31/01/2019 By ACOMSDave

The Silver Sword is a children’s book which is equally at home on an adult’s bookshelf. It is a story about family, about hardship, about war and its impact on the order of things. The Silver Sword is a novel by Ian Serraillier, a children’s classic, first published in the UK in 1956 by Jonathan Cape and then by Puffin Books in 1960

The Silver Sword

The story shows us a glimpse of human depravity, and of human goodness.

Re-reading this story after a gap of ovr 50 years, brought a new understanding. As an adult I now bring my own life experiences, but also a better understanding of a well-written story, but of equal importance is that of an understanding of history – in terms of my understanding of Nazi Germany, Western Germany after the war, but also of more recent history and the refugees who are trying to escape from the Middle East wars.

The journey undertaken by the Polish family named Brlick from Poland to Switzerland, the depths of despair, the hardships they face and the goodness they come across are just as liable to be applicable to those of the children we see in the camps in France, Italy, Cyprus etc.

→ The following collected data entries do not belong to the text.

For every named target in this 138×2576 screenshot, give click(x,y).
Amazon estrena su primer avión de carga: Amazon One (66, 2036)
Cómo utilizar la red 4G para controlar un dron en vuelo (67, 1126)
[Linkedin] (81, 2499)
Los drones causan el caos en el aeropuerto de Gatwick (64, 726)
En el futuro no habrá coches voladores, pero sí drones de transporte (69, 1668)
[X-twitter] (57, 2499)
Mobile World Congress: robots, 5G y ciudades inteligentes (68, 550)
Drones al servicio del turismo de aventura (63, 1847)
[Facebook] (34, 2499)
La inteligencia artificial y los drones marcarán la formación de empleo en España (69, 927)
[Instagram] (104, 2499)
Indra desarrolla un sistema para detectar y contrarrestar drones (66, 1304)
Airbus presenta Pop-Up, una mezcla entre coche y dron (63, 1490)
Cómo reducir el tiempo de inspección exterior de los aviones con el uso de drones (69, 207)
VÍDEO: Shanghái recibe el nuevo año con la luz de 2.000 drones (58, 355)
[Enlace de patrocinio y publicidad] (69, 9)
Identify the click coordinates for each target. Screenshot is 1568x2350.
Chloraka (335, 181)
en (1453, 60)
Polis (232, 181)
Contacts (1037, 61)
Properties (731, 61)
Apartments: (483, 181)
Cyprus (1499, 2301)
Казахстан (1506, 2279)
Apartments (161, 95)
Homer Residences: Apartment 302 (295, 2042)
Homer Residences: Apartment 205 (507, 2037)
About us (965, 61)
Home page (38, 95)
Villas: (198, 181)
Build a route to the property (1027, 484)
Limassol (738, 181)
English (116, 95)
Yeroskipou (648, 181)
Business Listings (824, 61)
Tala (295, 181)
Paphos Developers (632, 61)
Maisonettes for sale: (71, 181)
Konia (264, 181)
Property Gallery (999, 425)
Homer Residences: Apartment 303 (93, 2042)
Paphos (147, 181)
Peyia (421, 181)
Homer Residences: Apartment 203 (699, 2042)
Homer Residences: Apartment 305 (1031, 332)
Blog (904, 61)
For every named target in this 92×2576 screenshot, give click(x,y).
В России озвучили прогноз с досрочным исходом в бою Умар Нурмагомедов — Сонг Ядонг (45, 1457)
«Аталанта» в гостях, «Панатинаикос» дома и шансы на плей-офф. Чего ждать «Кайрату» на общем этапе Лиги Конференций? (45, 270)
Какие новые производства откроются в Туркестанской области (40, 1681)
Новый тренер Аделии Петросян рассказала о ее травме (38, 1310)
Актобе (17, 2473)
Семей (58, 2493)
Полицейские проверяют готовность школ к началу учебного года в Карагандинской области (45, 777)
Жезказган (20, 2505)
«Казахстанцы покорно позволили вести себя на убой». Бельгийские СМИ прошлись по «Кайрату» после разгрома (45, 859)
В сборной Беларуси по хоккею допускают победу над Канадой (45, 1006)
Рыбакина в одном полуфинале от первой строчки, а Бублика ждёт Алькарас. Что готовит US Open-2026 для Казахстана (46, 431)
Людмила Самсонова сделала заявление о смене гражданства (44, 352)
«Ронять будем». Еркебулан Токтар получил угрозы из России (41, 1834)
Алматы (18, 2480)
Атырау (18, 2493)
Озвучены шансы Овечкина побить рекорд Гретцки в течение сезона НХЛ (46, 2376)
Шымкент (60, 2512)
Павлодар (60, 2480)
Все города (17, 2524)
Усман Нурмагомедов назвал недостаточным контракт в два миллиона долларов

The family ends up in four units; the father (Joseph) taken away to a forced labour camp for ‘re-education’, which is a joke gone wrong as he was a teacher who loved teaching and didn’t want to be curtailed by Nazi propaganda. The mother (Margret) was forceably taken away to work in Germany

We also then have the three children, Ruth of 18 years, Edek of 11 and Bronia 3 years old; the three children then spend the winter living in the cellar of a bombed house on the other side of Warsaw, and the summer living in woodlands outside the city

The father and mother gone, the children have to go on the run because Edek shoots and wounds a German soldier and the Germans thus take away their mother.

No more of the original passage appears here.